Direct Forecasting
Use the directforecaster
function to train a
DirectForecaster
model with regularly sampled time series
data. The Statistics and Machine Learning Toolbox™ function creates a multistep forecasting model that uses a direct
strategy, where a separate regression model is trained for each step of the
forecasting horizon.
After creating a DirectForecaster
model object, you can see
how the model performs on observed test data by using the loss
and predict
object functions.
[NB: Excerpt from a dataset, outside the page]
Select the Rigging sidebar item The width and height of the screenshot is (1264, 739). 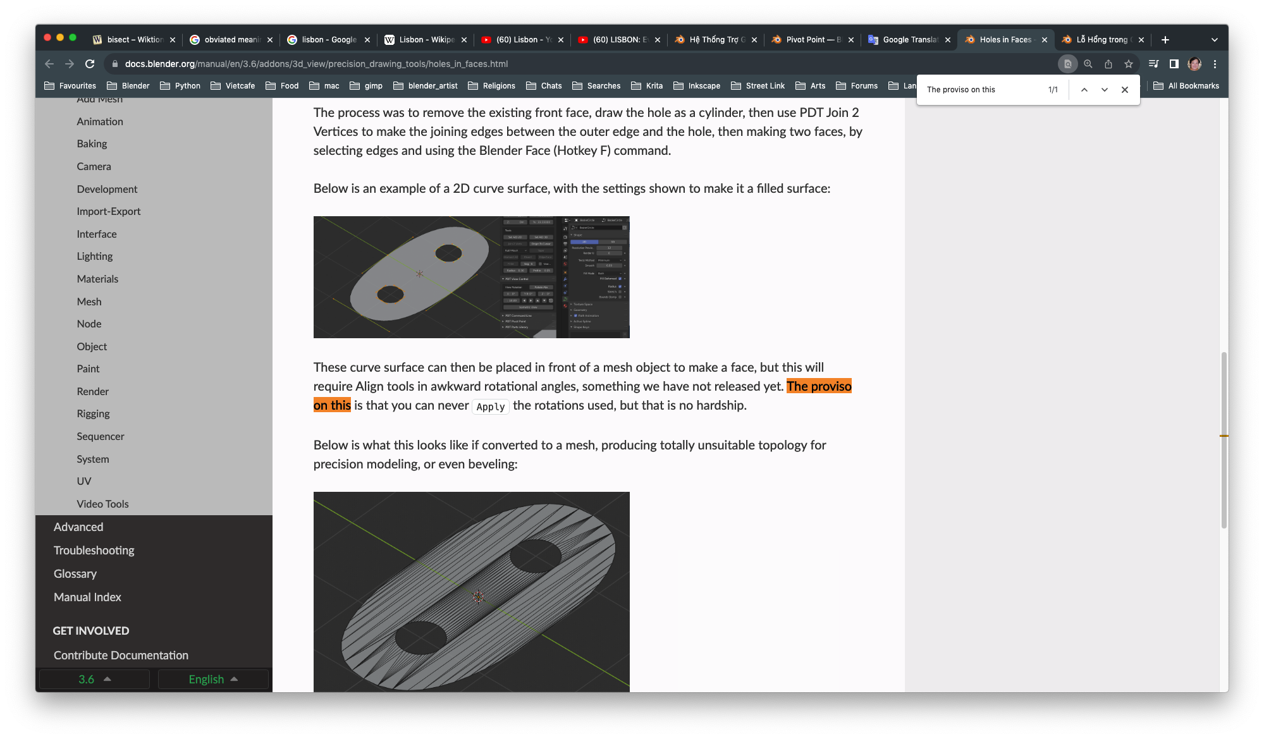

You can then use the model to forecast
at time steps beyond the available data by using the forecast
object function.
Functions
compact | Reduce size of direct forecasting model (Since R2023b) |
crossval | Cross-validate direct forecasting model (Since R2023b) |
loss | Loss at each horizon step (Since R2023b) |
predict | Predict response at time steps in observed test data (Since R2023b) |
forecast | Forecast response at time steps beyond available data (Since R2023b) |
preparedPredictors | Obtain prepared data used for training or testing in direct forecasting (Since R2023b) |
cvloss | Loss for partitioned data at each horizon step (Since R2023b) |
cvpredict | Predict response using cross-validated direct forecasting model (Since R2023b) |
tspartition | Partition time series data for cross-validation (Since R2022b) |
Objects
DirectForecaster | Fit direct forecasting model (Since R2023b) |
CompactDirectForecaster | Compact direct forecasting model (Since R2023b) |
PartitionedDirectForecaster | Cross-validated direct forecasting model (Since R2023b) |
Topics
- Perform Time Series Direct Forecasting with directforecaster
Perform time series direct forecasting with the
directforecaster
function. - Manually Perform Time Series Forecasting Using Ensembles of Boosted Regression Trees
Manually perform single-step and multiple-step time series forecasting with ensembles of boosted regression trees.